Y me aferré a exprimir el tiempo, frenética, porque si paraba de correr, si conectaba, sabía que el dolor del que estaba huyendo me estaría esperando impaciente para impedir que volviera a apartarle la mirada. Hasta que mi cuerpo cedió y se empezó a resistir, violento.
Entonces, de pronto, me di cuenta de que lo que tenía delante me daba más miedo que lo que me perseguía y, aterrorizada, paré. ¿Sabes cómo los tornados arrastran en espiral pedazos de vida a su paso? Cuando dejé de correr, frené la fuerza centrípeta y los trozos de mi existencia se fueron derrumbando.
He observado cómo caían, uno a uno, durante algo más de tres años. Y, desde el centro del colapso, los he esperado; a veces sobrepasada, pero determinada siempre a irme recomponiendo paso a paso.

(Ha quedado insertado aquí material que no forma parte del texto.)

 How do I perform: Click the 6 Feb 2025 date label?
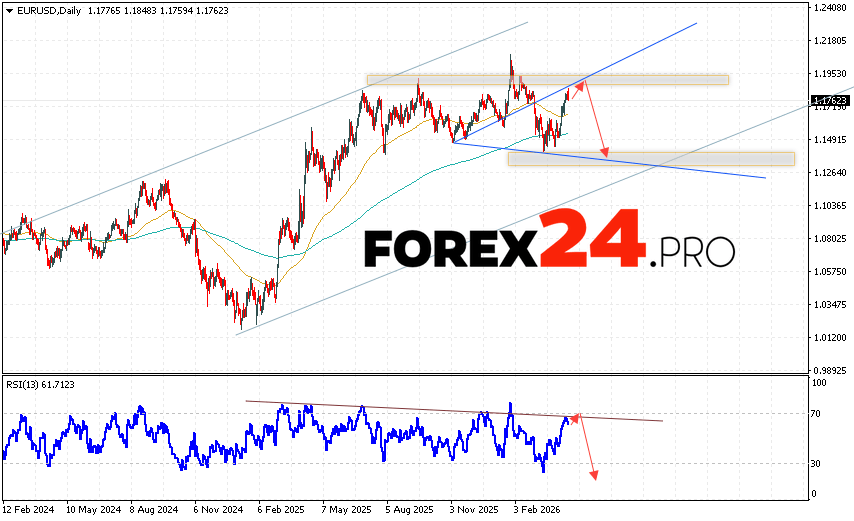pyautogui.click(x=279, y=509)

Porque al romperme entendí que la única relación tóxica que había tenido en mi vida había sido conmigo misma. Todas las demás habían sido solo un reflejo.
Mira a tu alrededor e imagina, por un momento, cómo sería tu vida sin absolutamente nada de lo que te rodea: sin calefacción en invierno y sin aire acondicionado en verano. Sin sistema sanitario, ni seguridad, ni tiendas. Sin electricidad, agua potable o desarrollo urbano.